Repeat nothing but the lines below running from the one containing "Image resolution: width=1568" to the one containing "The width and". Keep both end lines.

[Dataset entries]
┄┄┄┄┄┄┄┄┄┄

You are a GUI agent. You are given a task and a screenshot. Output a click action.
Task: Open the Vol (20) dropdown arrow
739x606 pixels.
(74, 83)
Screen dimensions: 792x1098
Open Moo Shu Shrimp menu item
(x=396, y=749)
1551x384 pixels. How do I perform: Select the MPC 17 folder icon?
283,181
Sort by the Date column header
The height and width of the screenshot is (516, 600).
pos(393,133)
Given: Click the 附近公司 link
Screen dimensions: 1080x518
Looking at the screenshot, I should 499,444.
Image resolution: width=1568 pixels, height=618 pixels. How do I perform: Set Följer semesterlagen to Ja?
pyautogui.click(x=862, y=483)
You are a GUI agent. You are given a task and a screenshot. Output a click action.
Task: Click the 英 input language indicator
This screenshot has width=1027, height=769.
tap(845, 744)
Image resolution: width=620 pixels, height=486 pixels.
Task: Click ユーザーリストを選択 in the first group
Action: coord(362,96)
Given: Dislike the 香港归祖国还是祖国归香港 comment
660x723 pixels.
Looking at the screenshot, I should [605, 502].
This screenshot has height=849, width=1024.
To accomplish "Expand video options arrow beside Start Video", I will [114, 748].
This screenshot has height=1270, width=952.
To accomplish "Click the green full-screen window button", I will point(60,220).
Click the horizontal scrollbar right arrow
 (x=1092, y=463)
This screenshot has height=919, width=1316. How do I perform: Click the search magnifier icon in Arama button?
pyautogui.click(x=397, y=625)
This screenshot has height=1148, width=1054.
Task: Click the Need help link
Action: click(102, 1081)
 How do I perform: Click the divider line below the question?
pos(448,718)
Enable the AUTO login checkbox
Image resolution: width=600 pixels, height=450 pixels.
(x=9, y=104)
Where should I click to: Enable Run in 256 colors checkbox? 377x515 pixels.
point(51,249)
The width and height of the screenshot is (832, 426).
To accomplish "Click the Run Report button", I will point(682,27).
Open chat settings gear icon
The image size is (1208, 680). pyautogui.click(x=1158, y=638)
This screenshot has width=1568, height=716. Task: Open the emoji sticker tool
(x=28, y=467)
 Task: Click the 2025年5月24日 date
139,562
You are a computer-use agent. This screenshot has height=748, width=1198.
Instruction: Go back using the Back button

┄┄┄┄┄┄┄┄┄┄

EXERCISE OUTPUT:
Image resolution: width=1568 pixels, height=618 pixels. How do I perform: Set Följer semesterlagen to Ja?
pyautogui.click(x=862, y=483)
You are a GUI agent. You are given a task and a screenshot. Output a click action.
Task: Click the 英 input language indicator
This screenshot has width=1027, height=769.
tap(845, 744)
Image resolution: width=620 pixels, height=486 pixels.
Task: Click ユーザーリストを選択 in the first group
Action: coord(362,96)
Given: Dislike the 香港归祖国还是祖国归香港 comment
660x723 pixels.
Looking at the screenshot, I should [605, 502].
This screenshot has height=849, width=1024.
To accomplish "Expand video options arrow beside Start Video", I will [114, 748].
This screenshot has height=1270, width=952.
To accomplish "Click the green full-screen window button", I will point(60,220).
Click the horizontal scrollbar right arrow
 (x=1092, y=463)
This screenshot has height=919, width=1316. How do I perform: Click the search magnifier icon in Arama button?
pyautogui.click(x=397, y=625)
This screenshot has height=1148, width=1054.
Task: Click the Need help link
Action: click(102, 1081)
 How do I perform: Click the divider line below the question?
pos(448,718)
Enable the AUTO login checkbox
Image resolution: width=600 pixels, height=450 pixels.
(x=9, y=104)
Where should I click to: Enable Run in 256 colors checkbox? 377x515 pixels.
point(51,249)
The width and height of the screenshot is (832, 426).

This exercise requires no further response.